Las reformas económicas y sociales de la década de los años treinta, periodo conocido en el país como la “revolución en marcha”, de cambios en la educación y defensa de los derechos de los trabajadores, no fueron desconocidas por los artistas jóvenes de la época, interesados en un arte nacionalista de valoración social.
Estéticamente se desarrollan también dos vertientes: una conformada por aquellos que siguen las pautas de la academia, entre quienes se cuentan Ricardo Gómez Campuzano, Eladio Vélez, José Rodríguez Acevedo, y a la cabeza de la otra vertiente, Pedro Nel Gómez, decidido a desafiar la tradición. Además de introducir el desnudo en sus murales públicos, Gómez utiliza un estilo donde la hermosura del cuerpo humano se traduce en su fuerza y vitalidad; ejemplo de su propuesta temática y estilística son las barequeras, trabajadoras de las minas de aluvión.

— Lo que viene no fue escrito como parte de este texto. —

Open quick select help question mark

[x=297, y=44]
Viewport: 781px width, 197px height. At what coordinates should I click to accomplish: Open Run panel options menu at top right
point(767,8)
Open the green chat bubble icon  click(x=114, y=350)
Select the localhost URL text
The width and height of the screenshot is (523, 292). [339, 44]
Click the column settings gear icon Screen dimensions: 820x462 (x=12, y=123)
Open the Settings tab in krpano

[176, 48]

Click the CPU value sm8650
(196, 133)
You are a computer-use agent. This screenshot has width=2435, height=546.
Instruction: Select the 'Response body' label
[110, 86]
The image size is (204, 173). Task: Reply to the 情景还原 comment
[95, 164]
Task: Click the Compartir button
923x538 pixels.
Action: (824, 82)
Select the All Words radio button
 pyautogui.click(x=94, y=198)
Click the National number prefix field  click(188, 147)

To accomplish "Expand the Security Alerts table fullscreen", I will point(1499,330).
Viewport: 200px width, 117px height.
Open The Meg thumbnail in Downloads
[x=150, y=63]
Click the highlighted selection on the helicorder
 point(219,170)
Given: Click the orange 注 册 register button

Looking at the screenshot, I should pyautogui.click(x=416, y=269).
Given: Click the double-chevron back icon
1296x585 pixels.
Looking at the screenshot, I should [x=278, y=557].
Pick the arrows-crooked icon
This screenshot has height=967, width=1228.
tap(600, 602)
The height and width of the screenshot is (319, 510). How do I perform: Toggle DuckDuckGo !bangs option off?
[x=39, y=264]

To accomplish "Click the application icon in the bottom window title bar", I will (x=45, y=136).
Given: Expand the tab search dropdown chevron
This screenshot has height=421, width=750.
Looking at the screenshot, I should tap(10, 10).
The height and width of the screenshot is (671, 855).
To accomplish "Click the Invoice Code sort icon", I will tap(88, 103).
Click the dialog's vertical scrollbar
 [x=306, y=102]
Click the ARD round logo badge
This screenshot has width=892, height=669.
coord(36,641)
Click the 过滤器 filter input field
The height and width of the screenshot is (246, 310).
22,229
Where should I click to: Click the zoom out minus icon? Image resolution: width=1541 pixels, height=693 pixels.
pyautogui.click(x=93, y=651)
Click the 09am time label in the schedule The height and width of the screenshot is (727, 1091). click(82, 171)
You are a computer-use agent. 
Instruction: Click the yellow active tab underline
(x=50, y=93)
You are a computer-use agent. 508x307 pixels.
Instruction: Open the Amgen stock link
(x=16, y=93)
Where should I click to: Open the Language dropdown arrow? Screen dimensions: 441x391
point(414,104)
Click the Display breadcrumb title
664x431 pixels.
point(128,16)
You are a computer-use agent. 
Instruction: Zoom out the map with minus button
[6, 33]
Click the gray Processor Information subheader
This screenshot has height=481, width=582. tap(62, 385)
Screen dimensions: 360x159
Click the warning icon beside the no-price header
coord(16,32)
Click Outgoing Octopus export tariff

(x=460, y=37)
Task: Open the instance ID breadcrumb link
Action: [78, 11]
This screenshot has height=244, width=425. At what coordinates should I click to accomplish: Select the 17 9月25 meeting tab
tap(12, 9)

Dos de sus principales alumnos fueron Débora Arango y Carlos Correa. La primera centró su interés en la figura femenina y en temas de denuncia social; el segundo vierte sus preocupaciones ideológicas en una obra simbólica, partiendo de lo popular.
Luis Benito Ramos transformó el uso dado a la fotografía hasta entonces, abriéndola hacia el campo de la reportería gráfica; Ramos captó con humanidad y contundencia escenas, rostros y gestos del pueblo colombiano.
En 1947 Marco Ospina muestra en la Exposición de Artistas Jóvenes sus pinturas de formas orgánicas y colores planos, constituyéndose en la primera manifestación de arte abstracto en el país.